WA School Bans Playground Tag to ‘Ensure Emotional Safety of Students’

BILL MILES/AFP
BILL MILES/AFP

Earlier this month, administrators at Mercer Island School District in Washington State felt compelled to do something for their children this year by banning the playground game of tag, because it just might make some kids feel bad, they said.

In a letter home to parents, Mercer Island School District communications director Mary Grady insisted that, from now on, kids would be ordered to “keep their hands to themselves,” and tag would be banned “to ensure the physical and emotional safety of all students.”

“School staffs are working with students in the classroom to ensure that there are many alternative games available at recess and during unsupervised play, so that our kids can still have fun, be with their friends, move their bodies and give their brains a break,” Grady concluded.

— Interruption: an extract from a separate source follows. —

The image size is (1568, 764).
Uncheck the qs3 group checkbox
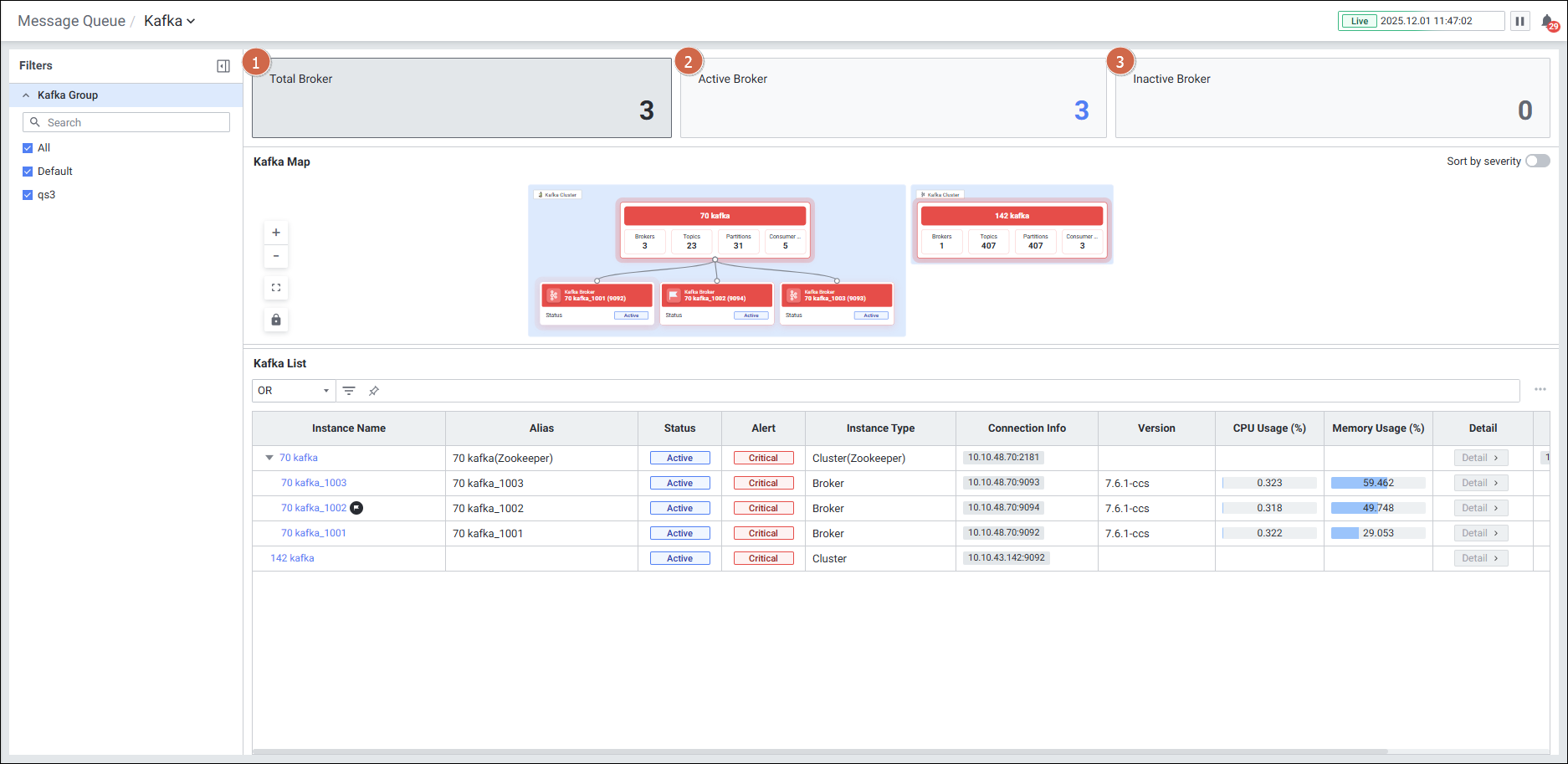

Needless to say, many parents were flabbergasted by the extreme response to the venerable schoolyard game.

One mother of a preteen, Kelsey Joyce, told Fox News that the school district’s move was absurd.

“Good grief, our kids need some unstructured playtime,” she said.

Several other parents noted that they all played tag as kids and they survived childhood just fine.

In short order, the parents started to get organized against the ban. Parent Melissa Neher even started a Facebook page to get parents organized.

To the delight of parents, by Friday, Sept. 25, the scrutiny brought the school district to a decision to end the ban.

“Tag, as we know it and have known it, is reinstated,” the district told parents on Friday.

“The new expectation was made with the best of intentions,” Superintendent Gary Plano insisted. “Our hope has always been and continues to be an expectation that students respect others’ personal space and respect their individual and unique differences.”

Still, district officials justified their original decision, saying that last year there were incidents during “unstructured play” where situations “deteriorated into name-calling, fighting and injury.”

Officials said they had hoped to head off such situations in the future by banning tag.